1. ## Shifting arrays K positions without using additional memory

I have been tasked with a program that shifts an array k position without additional memory. I don't know what kind of memory are they talking about, because I will obviously have to use one index value for the loop... Anyway, here is an example:
shiftArray(numbers, k) for 1 2 3 4 5 6 7 8 and k = 3 should give: 4 5 6 7 8 1 2 3.

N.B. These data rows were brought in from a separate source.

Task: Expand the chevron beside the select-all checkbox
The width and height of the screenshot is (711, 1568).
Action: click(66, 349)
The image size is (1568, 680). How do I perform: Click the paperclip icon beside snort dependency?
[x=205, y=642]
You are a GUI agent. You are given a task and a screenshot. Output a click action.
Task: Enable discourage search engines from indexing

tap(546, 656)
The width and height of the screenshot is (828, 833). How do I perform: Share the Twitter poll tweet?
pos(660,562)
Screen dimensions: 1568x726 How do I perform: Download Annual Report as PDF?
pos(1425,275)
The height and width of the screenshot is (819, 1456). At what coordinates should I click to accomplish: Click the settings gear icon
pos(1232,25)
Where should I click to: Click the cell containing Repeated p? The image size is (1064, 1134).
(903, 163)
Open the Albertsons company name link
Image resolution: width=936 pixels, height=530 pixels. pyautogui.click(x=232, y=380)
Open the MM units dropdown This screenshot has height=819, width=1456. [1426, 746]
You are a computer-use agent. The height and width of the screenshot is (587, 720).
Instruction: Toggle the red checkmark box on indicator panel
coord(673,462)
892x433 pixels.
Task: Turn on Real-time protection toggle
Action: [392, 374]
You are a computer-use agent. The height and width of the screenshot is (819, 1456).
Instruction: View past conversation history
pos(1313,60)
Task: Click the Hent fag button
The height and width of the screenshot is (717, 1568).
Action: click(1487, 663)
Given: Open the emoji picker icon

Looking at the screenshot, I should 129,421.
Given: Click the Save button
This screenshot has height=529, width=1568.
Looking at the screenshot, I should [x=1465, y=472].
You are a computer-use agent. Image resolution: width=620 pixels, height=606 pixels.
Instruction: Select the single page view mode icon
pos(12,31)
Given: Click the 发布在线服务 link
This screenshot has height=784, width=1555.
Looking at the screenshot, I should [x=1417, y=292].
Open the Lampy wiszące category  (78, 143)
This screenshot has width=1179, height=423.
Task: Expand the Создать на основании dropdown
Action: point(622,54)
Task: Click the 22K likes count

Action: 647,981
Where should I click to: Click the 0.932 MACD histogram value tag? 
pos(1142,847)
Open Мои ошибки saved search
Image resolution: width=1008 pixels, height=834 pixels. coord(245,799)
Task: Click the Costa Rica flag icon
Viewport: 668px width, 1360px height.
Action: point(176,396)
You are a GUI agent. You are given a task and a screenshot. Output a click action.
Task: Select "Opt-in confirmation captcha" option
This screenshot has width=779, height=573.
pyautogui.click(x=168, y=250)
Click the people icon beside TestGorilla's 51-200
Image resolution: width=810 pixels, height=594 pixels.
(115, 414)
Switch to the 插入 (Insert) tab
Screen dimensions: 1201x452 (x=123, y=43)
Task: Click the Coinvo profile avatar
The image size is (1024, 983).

The problem is simple, however, after constantly failing at minor things, I cannot think clear anymore. Here is my full code. The result for 1 2 3 4 5 6 7 8 is 5 2 3 4 5 6 7 8. I have discovered that the problem is in the if statement, but I cannot figure out why. I know the code is cluttered for the function, but that is only because I do not want to store the size into a variable, because of that memory condition...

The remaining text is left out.